I might be interested in tackling this starterBug. If the first step is exposing the functionality from indexstore-db, I could use some guidance on how to test the functionality. There are only a few unit tests and they do not create a DB or an indexStoreLibrary. Is there an easy way to do this
Whether its with a unit test or not, I am mostly just looking for a way to easily see the result of a function in IndexStoreDB.
There is no infrastructure to test the DB right now. This is something I'm keenly aware of and want to improve soon, but it's probably beyond the scope of a starter bug. I'm okay with exposing these existing functions without adding tests.
Whether its with a unit test or not, I am mostly just looking for a way to easily see the result of a function in IndexStoreDB .
For now the easiest way may be to log them from inside sourcekit-lsp.
Based on that, I started working on the lsp project first. I created a symbolsRequest TextDocumentRequest struct and added the necessary plumbing so that the following code works in a test:
However, I'm still not sure how I would test the result of something that uses indexDB. None of the unit tests seem to use index even in the lsp project, and when running the project for real, I don't know how to see the logs.
In VSCode, I'm seeing logs such as
[Trace - 7:41:51 AM] Received notification 'textDocument/publishDiagnostics'.
But I suspect that that's coming from the VSCode extension (Typescript) rather than the Swift server.

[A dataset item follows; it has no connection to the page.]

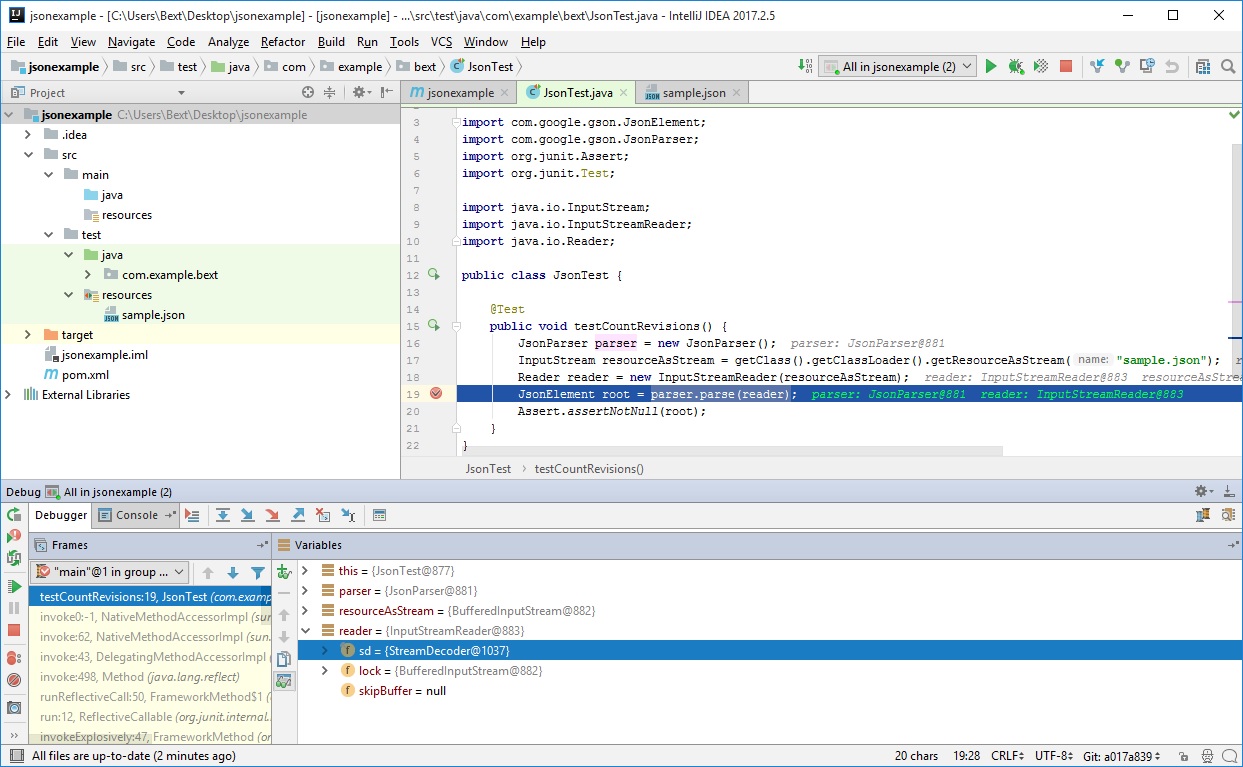The width and height of the screenshot is (1243, 767).
Task: Step Into the method call
Action: click(x=248, y=514)
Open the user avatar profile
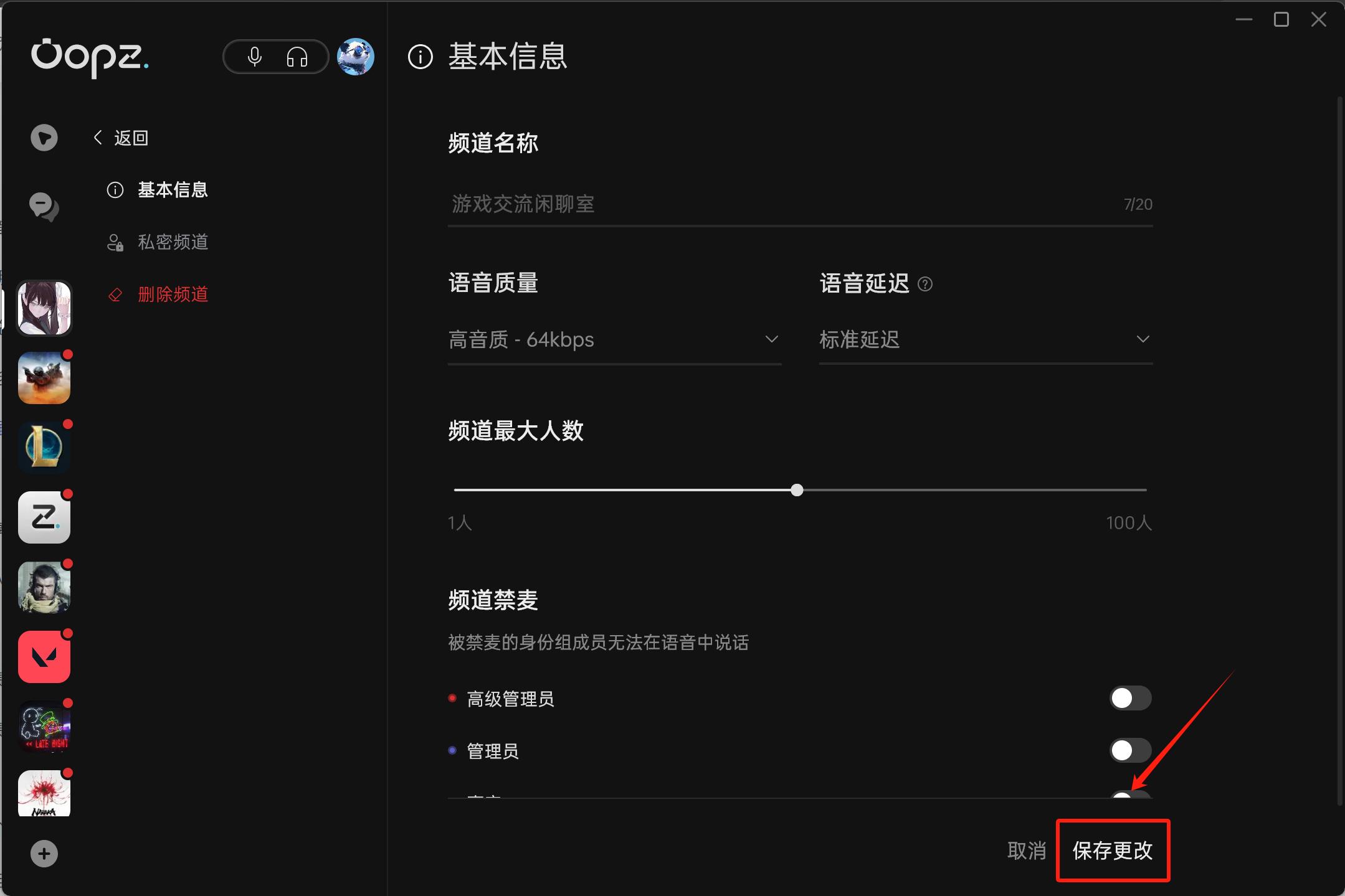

Also, if it seems like I am on the wrong track and the issue would be best left for someone else, please let me know! I don't want to waste your time if I'm unlikely to be successful
Yes, that is exactly what I needed! Thank you so much!

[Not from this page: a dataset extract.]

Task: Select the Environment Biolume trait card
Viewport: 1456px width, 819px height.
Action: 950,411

It seems like the environment variable is different than the logging setting that you can set in VSCode settings even though the logs end up in the same place. Not what I expected, but I'll take it!

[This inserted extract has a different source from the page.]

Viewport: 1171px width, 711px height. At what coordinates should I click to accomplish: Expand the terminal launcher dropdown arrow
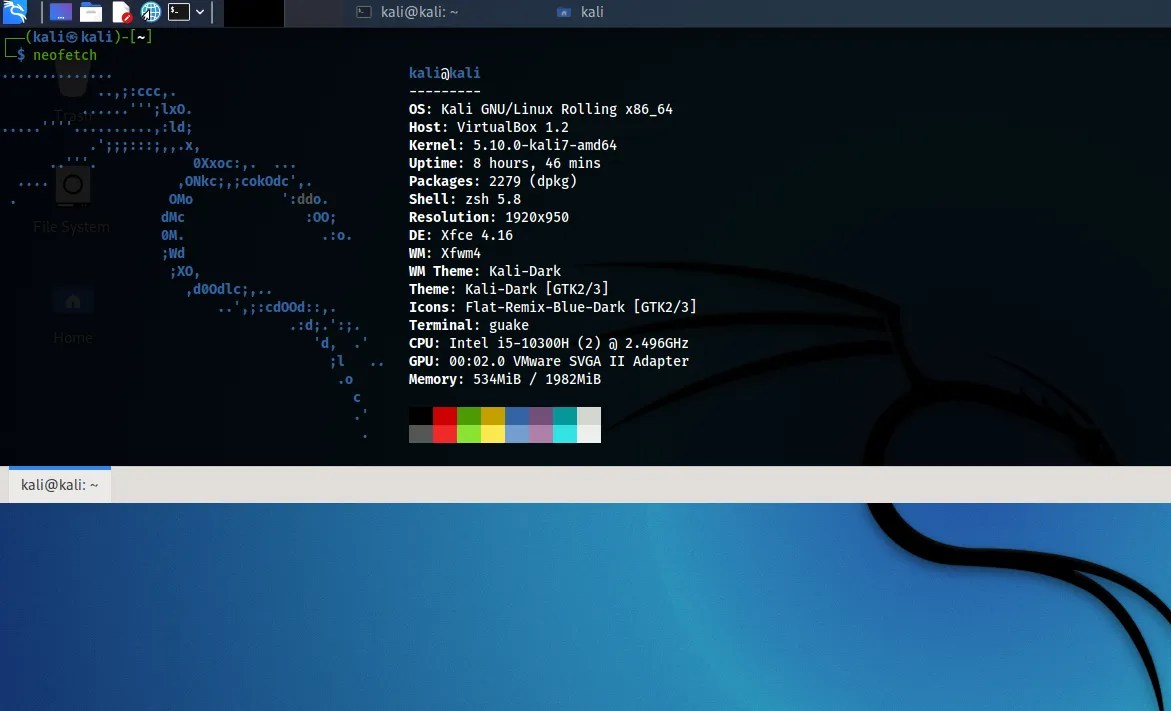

It's also seems to only work with log and not print.
The setting is mostly about tracing the requests and/or responses, not about informational logging from inside the service. I'd like to do some more work on how we categorize logs to be more useful, and then we could expose it in a more useful way from the settings.
The way that we communicate with the editor is to send jsonrpc packets over stdout/stdin. Printing to stdout will interfere with that, so don't do that If you print to stderr the editor may or may not capture that - in vscode I think it would work.